WORK REQUIRED:
What is the number of lines in the listing below that include the string "filter"? Answer with that number alone.
Segment Start: MATERIAL FOR THIS EXERCISE
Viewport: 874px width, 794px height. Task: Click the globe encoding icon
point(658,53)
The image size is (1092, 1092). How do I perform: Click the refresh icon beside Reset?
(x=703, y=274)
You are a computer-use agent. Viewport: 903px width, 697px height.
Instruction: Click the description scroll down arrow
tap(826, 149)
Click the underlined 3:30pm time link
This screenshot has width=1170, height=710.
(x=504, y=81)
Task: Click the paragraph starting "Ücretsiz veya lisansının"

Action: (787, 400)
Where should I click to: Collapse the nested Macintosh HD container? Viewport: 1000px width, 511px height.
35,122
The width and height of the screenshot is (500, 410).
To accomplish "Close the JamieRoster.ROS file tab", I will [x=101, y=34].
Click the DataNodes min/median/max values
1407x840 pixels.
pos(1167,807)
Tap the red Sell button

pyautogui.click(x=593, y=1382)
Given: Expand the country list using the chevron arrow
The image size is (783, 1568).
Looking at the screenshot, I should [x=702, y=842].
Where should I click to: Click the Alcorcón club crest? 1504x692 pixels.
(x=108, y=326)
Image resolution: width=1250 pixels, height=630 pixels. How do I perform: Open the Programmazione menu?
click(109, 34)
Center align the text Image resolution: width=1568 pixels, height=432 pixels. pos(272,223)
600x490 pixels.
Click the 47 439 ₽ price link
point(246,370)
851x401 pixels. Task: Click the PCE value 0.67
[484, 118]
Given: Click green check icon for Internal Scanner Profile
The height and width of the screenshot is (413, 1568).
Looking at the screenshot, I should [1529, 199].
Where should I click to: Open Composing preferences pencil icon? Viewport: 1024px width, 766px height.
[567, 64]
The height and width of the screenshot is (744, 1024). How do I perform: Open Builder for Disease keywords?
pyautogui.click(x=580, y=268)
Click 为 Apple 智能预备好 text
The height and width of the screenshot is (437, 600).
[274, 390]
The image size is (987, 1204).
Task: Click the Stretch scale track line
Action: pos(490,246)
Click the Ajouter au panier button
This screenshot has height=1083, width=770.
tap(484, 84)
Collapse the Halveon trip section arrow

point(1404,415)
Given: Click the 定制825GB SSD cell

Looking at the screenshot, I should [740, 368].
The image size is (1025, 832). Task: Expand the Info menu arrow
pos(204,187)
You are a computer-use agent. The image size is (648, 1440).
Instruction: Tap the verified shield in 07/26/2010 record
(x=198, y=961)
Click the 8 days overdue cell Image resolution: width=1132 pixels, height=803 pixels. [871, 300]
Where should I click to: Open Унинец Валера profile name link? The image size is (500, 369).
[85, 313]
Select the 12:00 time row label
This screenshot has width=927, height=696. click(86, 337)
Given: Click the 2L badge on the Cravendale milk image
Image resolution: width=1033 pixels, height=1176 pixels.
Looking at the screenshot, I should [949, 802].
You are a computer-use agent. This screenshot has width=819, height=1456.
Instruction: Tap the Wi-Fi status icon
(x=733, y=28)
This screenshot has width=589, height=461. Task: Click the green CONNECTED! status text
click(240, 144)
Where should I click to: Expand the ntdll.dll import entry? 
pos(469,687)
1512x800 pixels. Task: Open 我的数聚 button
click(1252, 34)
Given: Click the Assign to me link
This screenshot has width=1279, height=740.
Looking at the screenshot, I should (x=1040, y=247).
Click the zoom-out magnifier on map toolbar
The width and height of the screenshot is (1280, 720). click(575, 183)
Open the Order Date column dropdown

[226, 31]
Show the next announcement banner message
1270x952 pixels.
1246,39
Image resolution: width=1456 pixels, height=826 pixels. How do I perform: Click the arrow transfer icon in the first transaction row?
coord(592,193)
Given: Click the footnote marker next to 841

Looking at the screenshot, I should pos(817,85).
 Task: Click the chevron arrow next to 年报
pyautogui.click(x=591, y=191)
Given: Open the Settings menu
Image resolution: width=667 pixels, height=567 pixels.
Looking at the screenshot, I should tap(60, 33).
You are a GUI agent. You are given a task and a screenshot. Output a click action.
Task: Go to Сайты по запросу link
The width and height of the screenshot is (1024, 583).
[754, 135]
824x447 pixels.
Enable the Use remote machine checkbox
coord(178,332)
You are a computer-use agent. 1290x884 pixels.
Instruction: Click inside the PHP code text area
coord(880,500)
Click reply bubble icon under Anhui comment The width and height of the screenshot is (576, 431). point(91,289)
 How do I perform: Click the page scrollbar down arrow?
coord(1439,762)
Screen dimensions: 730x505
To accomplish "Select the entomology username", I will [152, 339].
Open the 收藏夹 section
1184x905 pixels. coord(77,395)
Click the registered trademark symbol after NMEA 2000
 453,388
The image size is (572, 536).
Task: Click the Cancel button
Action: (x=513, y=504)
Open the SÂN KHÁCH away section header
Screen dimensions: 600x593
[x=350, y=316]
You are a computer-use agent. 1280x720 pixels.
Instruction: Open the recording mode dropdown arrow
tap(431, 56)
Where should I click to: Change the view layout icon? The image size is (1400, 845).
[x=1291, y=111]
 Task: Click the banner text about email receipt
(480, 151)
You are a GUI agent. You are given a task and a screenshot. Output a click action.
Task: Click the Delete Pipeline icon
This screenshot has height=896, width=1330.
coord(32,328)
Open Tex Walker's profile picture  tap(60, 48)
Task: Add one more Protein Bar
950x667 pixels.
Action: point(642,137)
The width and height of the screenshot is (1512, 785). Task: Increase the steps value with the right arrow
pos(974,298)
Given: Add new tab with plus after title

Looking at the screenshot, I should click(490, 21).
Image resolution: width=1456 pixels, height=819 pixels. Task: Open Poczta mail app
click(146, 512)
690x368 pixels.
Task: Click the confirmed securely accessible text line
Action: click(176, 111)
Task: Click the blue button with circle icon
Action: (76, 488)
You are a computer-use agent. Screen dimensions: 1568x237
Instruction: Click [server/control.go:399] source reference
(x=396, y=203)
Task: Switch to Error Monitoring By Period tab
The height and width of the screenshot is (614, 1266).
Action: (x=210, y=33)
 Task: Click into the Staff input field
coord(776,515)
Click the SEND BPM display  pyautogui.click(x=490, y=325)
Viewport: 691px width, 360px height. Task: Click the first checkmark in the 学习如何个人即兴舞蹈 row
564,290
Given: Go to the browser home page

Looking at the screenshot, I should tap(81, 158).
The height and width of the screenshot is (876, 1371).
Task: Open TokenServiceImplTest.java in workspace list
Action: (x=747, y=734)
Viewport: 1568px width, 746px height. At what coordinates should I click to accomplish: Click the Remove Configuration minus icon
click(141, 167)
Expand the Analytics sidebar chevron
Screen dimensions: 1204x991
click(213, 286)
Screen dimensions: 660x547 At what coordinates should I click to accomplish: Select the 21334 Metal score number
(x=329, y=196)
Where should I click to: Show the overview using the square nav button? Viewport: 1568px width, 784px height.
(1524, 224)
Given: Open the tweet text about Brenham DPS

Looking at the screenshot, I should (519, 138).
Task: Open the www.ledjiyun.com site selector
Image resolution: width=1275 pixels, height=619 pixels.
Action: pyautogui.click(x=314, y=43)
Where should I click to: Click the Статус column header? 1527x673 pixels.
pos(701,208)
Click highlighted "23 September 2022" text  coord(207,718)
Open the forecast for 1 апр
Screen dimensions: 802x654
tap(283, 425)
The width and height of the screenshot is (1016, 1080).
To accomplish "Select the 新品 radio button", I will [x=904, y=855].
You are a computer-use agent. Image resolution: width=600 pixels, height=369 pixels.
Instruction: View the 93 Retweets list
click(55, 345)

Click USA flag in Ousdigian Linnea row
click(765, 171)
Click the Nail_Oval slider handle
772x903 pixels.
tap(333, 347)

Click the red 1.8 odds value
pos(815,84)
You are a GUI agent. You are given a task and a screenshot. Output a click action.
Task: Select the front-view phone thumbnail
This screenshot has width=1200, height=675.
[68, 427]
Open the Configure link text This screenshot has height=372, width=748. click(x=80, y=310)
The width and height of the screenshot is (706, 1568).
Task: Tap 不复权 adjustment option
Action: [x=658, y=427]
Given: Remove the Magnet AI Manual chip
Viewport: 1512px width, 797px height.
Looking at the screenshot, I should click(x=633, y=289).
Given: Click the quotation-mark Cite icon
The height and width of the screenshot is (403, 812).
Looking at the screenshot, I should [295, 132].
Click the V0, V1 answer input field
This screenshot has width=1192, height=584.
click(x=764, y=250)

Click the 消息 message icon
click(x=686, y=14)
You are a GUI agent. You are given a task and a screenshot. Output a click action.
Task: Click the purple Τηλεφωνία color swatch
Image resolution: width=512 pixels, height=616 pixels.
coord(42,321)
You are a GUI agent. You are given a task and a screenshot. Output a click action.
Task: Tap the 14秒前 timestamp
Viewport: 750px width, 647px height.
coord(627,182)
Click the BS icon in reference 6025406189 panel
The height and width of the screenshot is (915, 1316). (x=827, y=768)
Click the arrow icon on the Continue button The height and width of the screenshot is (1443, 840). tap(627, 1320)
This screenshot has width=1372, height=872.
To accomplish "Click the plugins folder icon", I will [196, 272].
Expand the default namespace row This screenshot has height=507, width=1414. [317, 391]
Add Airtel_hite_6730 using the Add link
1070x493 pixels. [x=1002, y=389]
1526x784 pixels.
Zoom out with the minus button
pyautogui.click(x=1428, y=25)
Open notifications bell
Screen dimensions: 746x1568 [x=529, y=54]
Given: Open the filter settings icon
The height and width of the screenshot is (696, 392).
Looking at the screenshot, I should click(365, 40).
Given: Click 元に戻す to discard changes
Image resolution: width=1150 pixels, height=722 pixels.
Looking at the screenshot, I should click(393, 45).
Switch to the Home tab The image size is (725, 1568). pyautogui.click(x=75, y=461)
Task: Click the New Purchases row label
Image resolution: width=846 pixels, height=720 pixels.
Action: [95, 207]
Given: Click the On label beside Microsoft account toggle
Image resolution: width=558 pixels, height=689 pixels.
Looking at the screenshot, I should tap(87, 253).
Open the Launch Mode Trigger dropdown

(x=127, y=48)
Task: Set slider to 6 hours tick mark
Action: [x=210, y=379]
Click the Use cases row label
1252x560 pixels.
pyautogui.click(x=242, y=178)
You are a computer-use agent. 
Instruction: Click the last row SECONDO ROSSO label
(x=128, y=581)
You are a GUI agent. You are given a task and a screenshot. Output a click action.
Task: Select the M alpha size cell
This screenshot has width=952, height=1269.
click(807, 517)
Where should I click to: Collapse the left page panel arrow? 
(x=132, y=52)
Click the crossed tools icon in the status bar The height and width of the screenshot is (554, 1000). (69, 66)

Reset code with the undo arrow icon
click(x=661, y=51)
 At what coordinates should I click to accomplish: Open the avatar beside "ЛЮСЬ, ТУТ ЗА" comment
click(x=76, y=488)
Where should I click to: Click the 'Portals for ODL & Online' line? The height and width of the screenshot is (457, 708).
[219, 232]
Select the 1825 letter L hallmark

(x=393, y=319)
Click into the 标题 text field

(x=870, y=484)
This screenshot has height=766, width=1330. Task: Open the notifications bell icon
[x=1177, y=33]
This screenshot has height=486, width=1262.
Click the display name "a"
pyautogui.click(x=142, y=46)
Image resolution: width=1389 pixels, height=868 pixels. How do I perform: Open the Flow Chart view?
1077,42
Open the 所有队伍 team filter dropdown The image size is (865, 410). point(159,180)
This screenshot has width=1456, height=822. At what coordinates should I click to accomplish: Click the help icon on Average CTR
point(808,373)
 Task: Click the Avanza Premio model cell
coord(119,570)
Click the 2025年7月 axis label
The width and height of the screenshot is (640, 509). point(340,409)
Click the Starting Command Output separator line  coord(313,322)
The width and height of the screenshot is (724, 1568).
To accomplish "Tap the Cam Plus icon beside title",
Segment End: MATERIAL FOR THIS EXERCISE
SOLUTION TO THE EXERCISE:
2